Genomic data were measured by genome shotgun sequence at a central laboratory. Biomarkers were analyzed by Wilcoxon rank sum test in the first 200 patients, who constituted the training cohort. The top 30 biomarker candidates were validated in the last 300 patients (the validation cohort) using the Bonferroni method.
Clinical and genomic data were available for 437 patients (87%). Of this group, 180 constituted the training cohort, and 257, the validation cohort.
The phylogenetic composition of common bacterial taxa was similar for both cohorts.
In the training cohort, 62.2% of patients had progressive disease, as did 53.2% in the validation cohort. The microbiome was more diverse among the patients who did not have progressive disease than among those who did have progressive disease.
The authors noted that, although there was no statistically significant pathway to be validated for a primary endpoint using the Bonferroni method, bacterial invasion of epithelial cells in the KEGG pathway was associated with clinical outcomes in both the training cohort (P = .057) and the validation cohort (P = .014). However, these pathways were not significantly associated with progressive disease after Bonferroni correction, a conservative test that adjusts for multiple comparisons.
An exploratory analysis of genus showed that Odoribacter and Veillonella species were associated with tumor response to nivolumab in both cohorts.

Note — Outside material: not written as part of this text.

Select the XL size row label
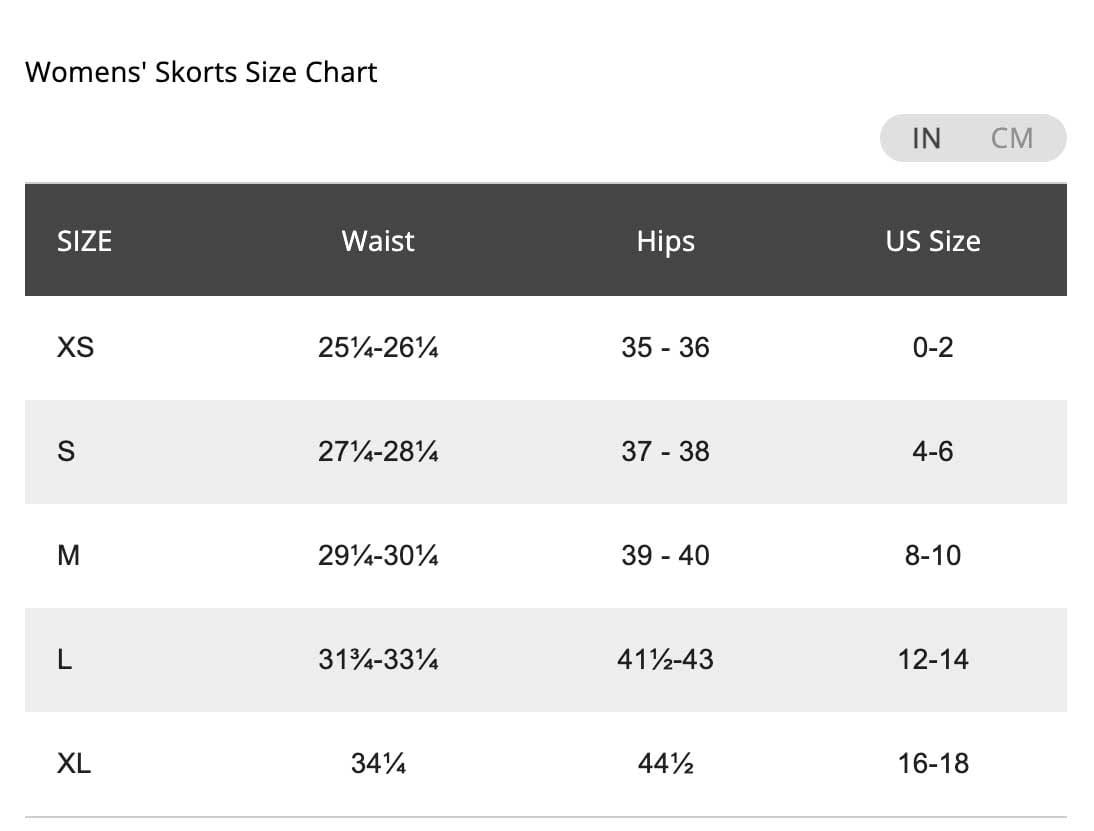Screen dimensions: 1094x831 (74, 764)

Dr. Sunakawa noted that biomarker analyses are ongoing. The researchers are investigating the relationships between microbiome and survival times, as well as other endpoints.
Still some gaps
In a discussion of the study, Jonathan Yeung, MD, PhD, of Princess Margaret Cancer Center, Toronto, congratulated the investigators on their study, noting that “the logistical hurdles must have been tremendous to obtain these data.”
However, Dr. Yeung pointed out some limitations and gaps in the data that were presented. For example, he found that the ratio of the training set to the validation set was unusual. “The training set is usually larger and usually an 80/20 ratio,” he said. “In their design, the validation set is larger, and I’m quite curious about their rationale.

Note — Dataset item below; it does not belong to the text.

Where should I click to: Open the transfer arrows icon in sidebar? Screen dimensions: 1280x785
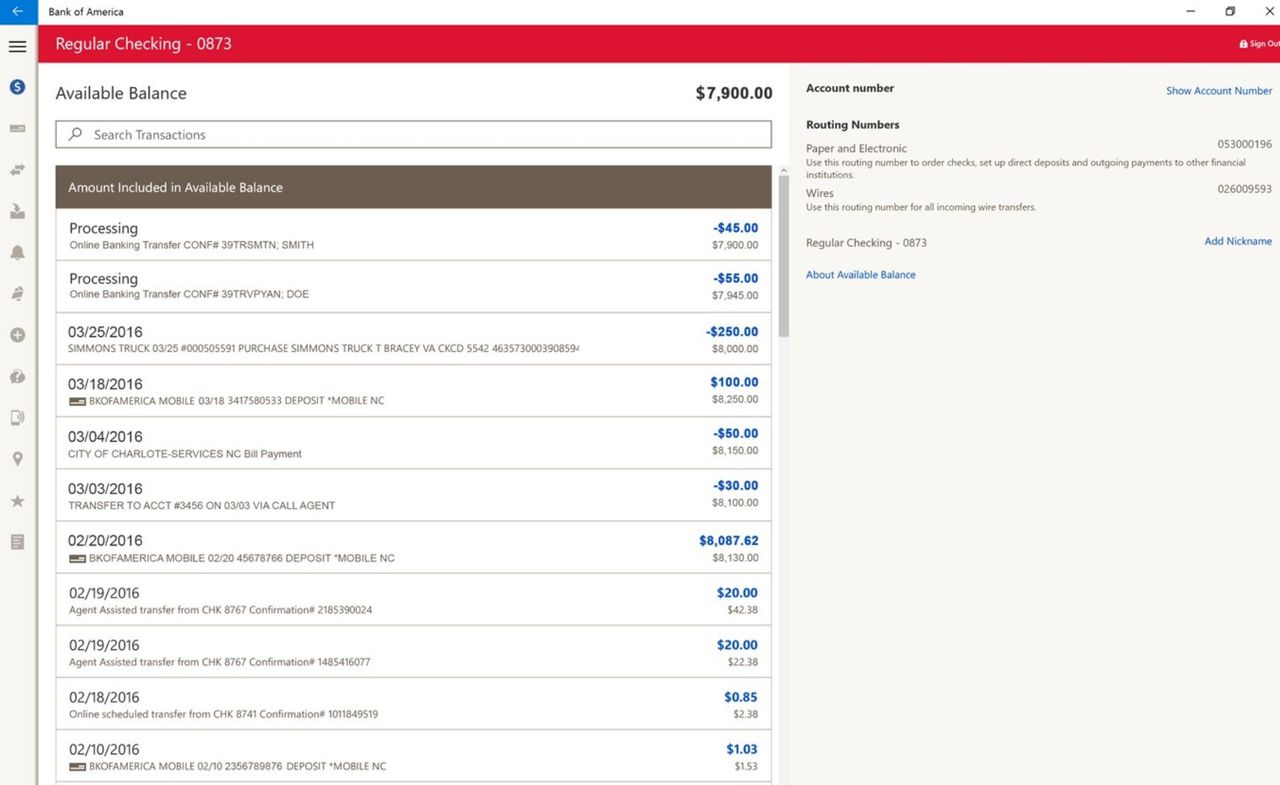click(17, 170)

“The conclusion of the study is that a more diverse microbiome was observed in patients with a tumor response than in those without a response,” he continued, “but they don’t actually show the statistical test used to make this conclusion. There is considerable overlap between the groups, and more compelling data are needed to make that conclusion.”
Another limitation was the marked imbalance in the number of patients whose condition responded to nivolumab in comparison with those whose condition did not (20 vs. 417 patients). This could have affected the statistical power of the study.
But overall, Dr. Yeung congratulated the authors for presenting a very impressive dataset. “The preliminary data are very interesting, and I look forward to the final results,” he said.
The study was funded by Ono Pharmaceutical and Bristol-Myers Squibb, which markets nivolumab. Dr. Sunakawa has received honoraria from Bayer Yakuhin, Bristol-Myers Squibb Japan, Chugai, Kyowa Hakko Kirin, Lilly Japan, Nippon Kayaku, Sanofi, Taiho, Takeda, and Yakult Honsha. He has held a consulting or advisory role for Bristol-Myers Squibb Japan, Daiichi Sankyo, and Takeda and has received research funding from Chugai Pharma, Daiichi Sankyo, Lilly Japan, Sanofi, Taiho Pharmaceutical, and Takeda. The Gastrointestinal Cancers Symposium is sponsored by the American Gastroenterological Association, the American Society for Clinical Oncology, the American Society for Radiation Oncology, and the Society of Surgical Oncology.
A version of this article first appeared on Medscape.com.